Required work.
[1] In the Thunderbolt patch excerpt, reproduce the passage that begins at the words "From: Pooja Katiyar" and stops after "create hibernation image.".
[2] According to the Thunderbolt patch excerpt, when is suspend_noirq() called in the current hibernation flow?
[3] Decide whether each statement agrees with the Thunderbolt patch excerpt. Answer yes or no, and quote the words that settle it.
(a) The current implementation uses separate callbacks for system suspend and hibernation.
(b) The release of resources is included in the hibernation image.
(c) Firmware reinitializes all hardware state when the system transitions to S4.
**** Excerpt provided ****
From: Pooja Katiyar <pooja.katiyar@...el.com>
Date: Thu, 22 Jan 2026 15:09:19 -0800
Subject: [RFC PATCH 2/2] thunderbolt: Redefine hibernate sequence for proper
 resource management

The current implementation uses the same suspend_noirq() callback
for both system suspend and hibernation flows. This creates a fundamental
timing issue during hibernation that corrupts tunnel resources.

Current hibernation flow:
1. Hibernation begins and kernel prepares to create hibernation image.
2. Active tunnel contexts, software references (krefs), and hardware
   states are captured and preserved in the hibernation image.
3. suspend_noirq() is called after hibernation image creation is
   complete.
4. Resources are freed and switch is suspended. Since image creation
   happened before this step, the release of resources is not part of
   hibernation image.
5. System transition to S4 and firmware reinitializes all hardware state.
**** Information provided ****
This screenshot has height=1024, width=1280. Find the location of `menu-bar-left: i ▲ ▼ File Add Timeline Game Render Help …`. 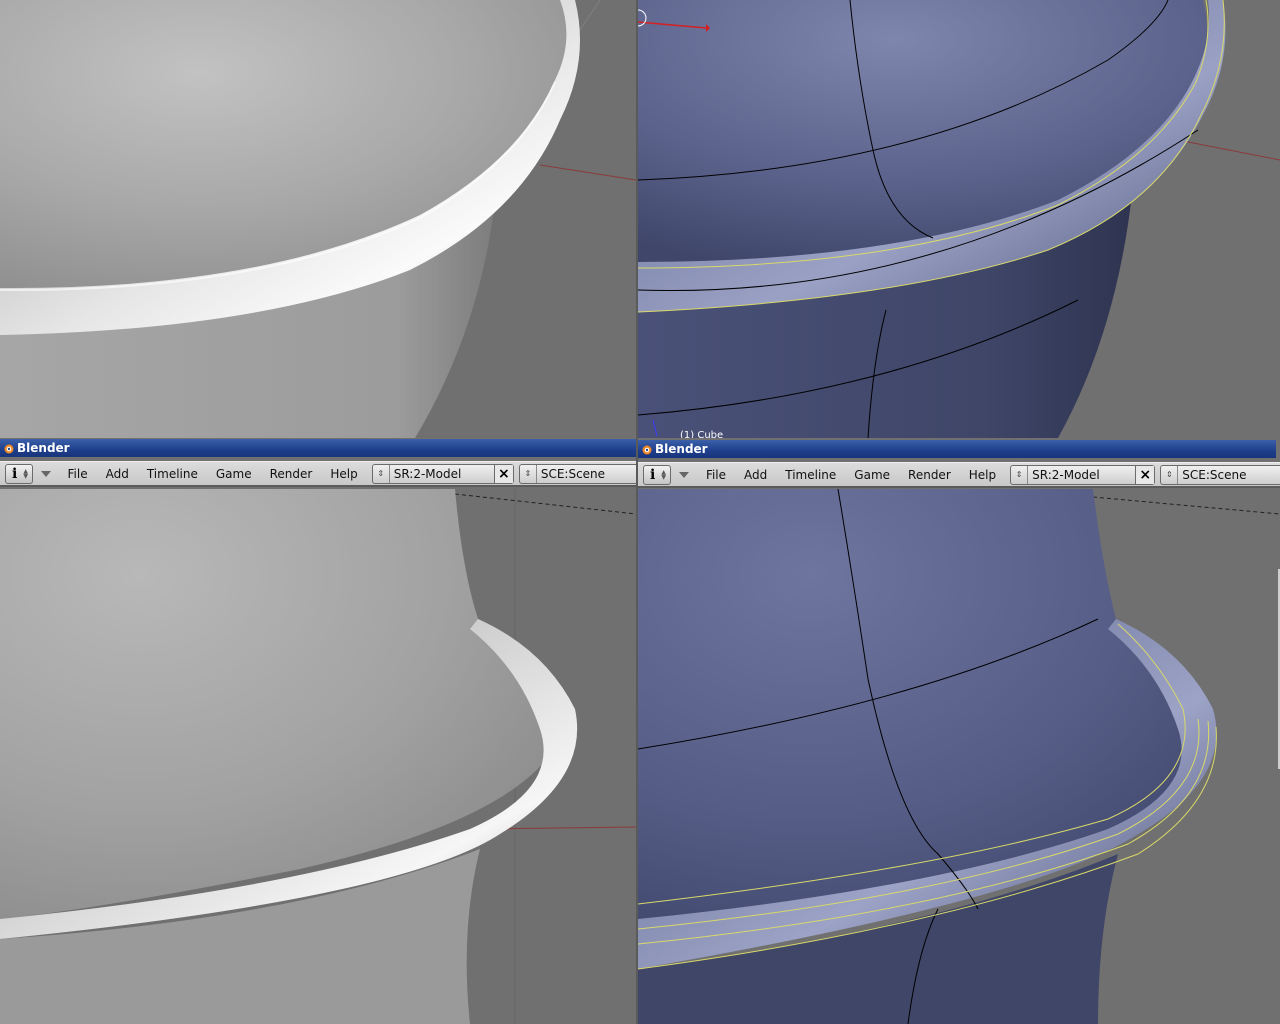

menu-bar-left: i ▲ ▼ File Add Timeline Game Render Help … is located at coordinates (318, 474).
****
Completed exercise.
[1]
From: Pooja Katiyar <pooja.katiyar@...el.com>
Date: Thu, 22 Jan 2026 15:09:19 -0800
Subject: [RFC PATCH 2/2] thunderbolt: Redefine hibernate sequence for proper
 resource management

The current implementation uses the same suspend_noirq() callback
for both system suspend and hibernation flows. This creates a fundamental
timing issue during hibernation that corrupts tunnel resources.

Current hibernation flow:
1. Hibernation begins and kernel prepares to create hibernation image.

[2] After hibernation image creation is complete.

[3]
(a) No: "uses the same suspend_noirq() callback for both system suspend and hibernation flows"
(b) No: "the release of resources is not part of hibernation image"
(c) Yes: "System transition to S4 and firmware reinitializes all hardware state"